ЗАДАНИЯ К УПРАЖНЕНИЮ
1) Ответьте на вопросы по тексту о странствиях по Кавказу:
(а) В какой полк перевели рассказчика?
(б) От какого места и до какого рассказчик изъездил Линию?
(в) Как называется снеговая гора, на самый верх которой поднялся рассказчик?
2) Допишите продолжение текста о странствиях по Кавказу, начав сразу после его последнего предложения.

ДАННЫЙ ТЕКСТ

Наконец, меня перевели обратно в гвардию, но только в Гродненский полк, и если бы не бабушка, то, по совести сказать, я бы охотно остался здесь, потому что вряд ли Поселение веселее Грузии.
С тех пор как выехал из России, поверишь ли, я находился до сих пор в беспрерывном странствовании, то на перекладной, то верхом; изъездил Линию всю вдоль, от Кизляра до Тамани, переехал горы, был в Шуше, в Кубе, в Шемахе, в Кахетии, одетый по-черкесски, с ружьем за плечами; ночевал в чистом поле, засыпал под крик шакалов, ел чурек, пил кахетинское даже…
Простудившись дорогой, я приехал на воды весь в ревматизмах; меня на руках вынесли люди из повозки, я не мог ходить — в месяц меня воды совсем поправили; я никогда не был так здоров, зато веду жизнь примерную; пью вино только тогда когда где-нибудь в горах ночью прозябну, то приехав на место, греюсь… — Здесь, кроме войны, службы нету; я приехал в отряд слишком поздно, ибо государь нынче не велел делать вторую экспедицию, и я слышал только два, три выстрела; зато два раза в моих путешествиях отстреливался: раз ночью мы ехали втроем из Кубы, я, один офицер нашего полка и Черкес (мирный, разумеется), — и чуть не попались шайке Лезгин. — Хороших ребят здесь много, особенно в Тифлисе есть люди очень порядочные; а что здесь истинное наслаждение, так это татарские бани! — Я снял на скорую руку виды всех примечательных мест, которые посещал, и везу с собою порядочную коллекцию; одним словом я вояжировал. Как перевалился через хребет в Грузию, так бросил тележку и стал ездить верхом; лазил на снеговую гору (Крестовая) на самый верх, что не совсем легко; оттуда видна половина Грузии как на блюдечке, и право я не берусь объяснить или описать этого удивительного чувства: для меня горный воздух — бальзам; хандра к чёрту, сердце бьется, грудь высоко дышит — ничего не надо в эту минуту; так сидел бы да смотрел целую жизнь.

ПРЕДОСТАВЛЕННЫЕ МАТЕРИАЛЫ

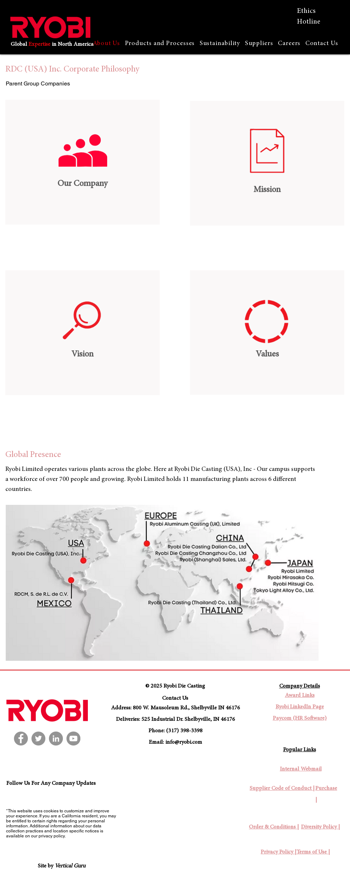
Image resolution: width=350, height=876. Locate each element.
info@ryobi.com (183, 742)
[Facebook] (21, 738)
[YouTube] (73, 738)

ПИСЬМЕННЫЕ ОТВЕТЫ
1)
(а) В Гродненский полк.
(б) От Кизляра до Тамани.
(в) Крестовая.

2)
Начал учиться по-татарски, язык, который здесь, и вообще в Азии, необходим, как французский в Европе, — да жаль, теперь не доучусь, а впоследствии могло бы пригодиться. Я уже составлял планы ехать в Мекку, в Персию и проч., теперь остается только проситься в экспедицию в Хиву с Перовским.
Ты видишь из этого, что я сделался ужасным бродягой, а право, я расположен к этому роду жизни. Если тебе вздумается отвечать мне, то пиши в Петербург; увы, не в Царское Село; скучно ехать в новый полк, я совсем отвык от фронта и серьезно думаю выйти в отставку.
Прощай, любезный друг, не позабудь меня, и верь всё-таки, что самой моей большой печалью было то, что ты через меня пострадал.
Вечно тебе преданный М. Лермонтов.
П. И. Петрову
Петербург, 1 февраля 1838 г.
Любезный дядюшка
Павел Иванович.
Наконец, приехав в Петербург, после долгих странствований и многих плясок в Москве, я благославил во-первых всемогущего Аллаха, разостлал ковер отдохновения, закурил чубук удовольствия и взял в руки перо благодарности и приятных воспоминаний.
Бабушка выздоровела от моего приезда и надеется, что со временем меня опять переведут в лейб-гусары; и теперь я еще здесь обмундировываюсь; но мне скоро грозит приятное путешествие в великий Новгород, ужасный Новгород.
Ваше письмо я отдал в руки дядюшке Афанасью Алексеевичу, которого нашел в Москве. — Я в восторге, что могу похвастаться своею аккуратностью перед вами, которые видели столько раз во мне противное качество или порок, как угодно.
Боюсь, что письмо мое не застанет вас в Ставрополе, но, не зная, как вам адресовать в Москву, пускаюсь на удалую, и великий пророк да направит стопы почтальона.
С искреннейшею благодарностию за все ваши попечения о моем ветреном существе, имею честь прикладывать к сему письму 1050 руб., которые вы мне одолжили.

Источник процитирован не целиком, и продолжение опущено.